Find out how retail foreign exchange traders are looking at the New Zealand Dollar right now on the DailyFX Sentiment Page

The New Zealand Dollar didn’t get much of a lift from news of a surprise trade surplus in its homeland Monday, possibly because its central bank announced a change to its mandate which could keep interest rates lower for longer.

February’s overall surplus came in at NZ$217 million (US$153 million), against expectations of a NZ$ 100 million trade deficit. Within that both imports and exports rose by less than expected however, with the import miss perhaps likely to raise some questions about the underlying strength of the New Zealand economy despite some positive indications elsewhere.

Still, these latest figures do represent a bounce back from January’s deep deficit and it is perhaps surprising that the New Zealand Dollar failed to gain more strongly on them.

One reason might emanate from the direction of the Reserve Bank of New Zealand. Monday is the day when new Governor Adrian Orr takes over as Governor. His appointment was announced in December. However, the RBNZ also said on Monday that it had accepted a new dual monetary policy mandate.

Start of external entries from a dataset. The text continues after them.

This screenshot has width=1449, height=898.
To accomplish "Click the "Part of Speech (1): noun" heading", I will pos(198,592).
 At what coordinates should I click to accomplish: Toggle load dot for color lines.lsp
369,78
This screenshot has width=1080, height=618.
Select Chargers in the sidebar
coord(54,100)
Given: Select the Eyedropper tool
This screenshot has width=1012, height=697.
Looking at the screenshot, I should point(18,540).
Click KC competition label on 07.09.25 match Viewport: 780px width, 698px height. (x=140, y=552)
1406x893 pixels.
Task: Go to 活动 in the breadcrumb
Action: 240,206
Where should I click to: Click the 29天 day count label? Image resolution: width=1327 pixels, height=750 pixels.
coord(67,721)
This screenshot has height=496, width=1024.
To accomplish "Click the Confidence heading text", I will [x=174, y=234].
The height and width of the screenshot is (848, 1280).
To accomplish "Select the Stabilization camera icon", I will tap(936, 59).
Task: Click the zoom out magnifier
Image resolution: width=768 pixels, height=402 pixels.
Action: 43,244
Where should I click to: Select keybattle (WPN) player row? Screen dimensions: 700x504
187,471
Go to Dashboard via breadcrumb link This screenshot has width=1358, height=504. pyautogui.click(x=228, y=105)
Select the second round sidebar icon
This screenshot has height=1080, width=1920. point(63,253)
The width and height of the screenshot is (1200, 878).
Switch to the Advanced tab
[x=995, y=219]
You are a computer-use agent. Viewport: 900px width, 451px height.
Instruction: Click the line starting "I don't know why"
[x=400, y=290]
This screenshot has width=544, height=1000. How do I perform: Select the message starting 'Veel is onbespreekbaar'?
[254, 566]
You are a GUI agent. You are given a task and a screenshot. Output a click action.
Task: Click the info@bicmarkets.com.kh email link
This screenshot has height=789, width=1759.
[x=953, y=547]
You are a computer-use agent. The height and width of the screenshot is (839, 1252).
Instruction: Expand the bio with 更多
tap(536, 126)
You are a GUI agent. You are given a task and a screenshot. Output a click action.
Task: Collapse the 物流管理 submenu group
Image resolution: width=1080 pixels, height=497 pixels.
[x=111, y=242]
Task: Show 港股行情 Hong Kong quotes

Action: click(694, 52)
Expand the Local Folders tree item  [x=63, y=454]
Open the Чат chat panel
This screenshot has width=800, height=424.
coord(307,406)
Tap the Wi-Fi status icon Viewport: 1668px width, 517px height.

Whereas before price stability was the RBNZ’s primary goal, it will now have to officially consider maximum, sustainable employment as a policy outcome too. This possibility was well known to the markets as New Zealand’s new government had made no secret of its intention to change the mandate since its election last year.

The most likely outcome of the change is probably that the RBNZ will now err on the side of keeping rates lower than it might have done in the days when it had a single policy target. With interest rates already at record lows, and inflation torpid, the mandate’s introduction may see the kiwi struggle, although markets have had some time to get used to it.

Indeed, this prospect is probably part of the reason behind NZD/USD’s gradual 2018 decline on its daily chart, which remains the dominant feature of trading.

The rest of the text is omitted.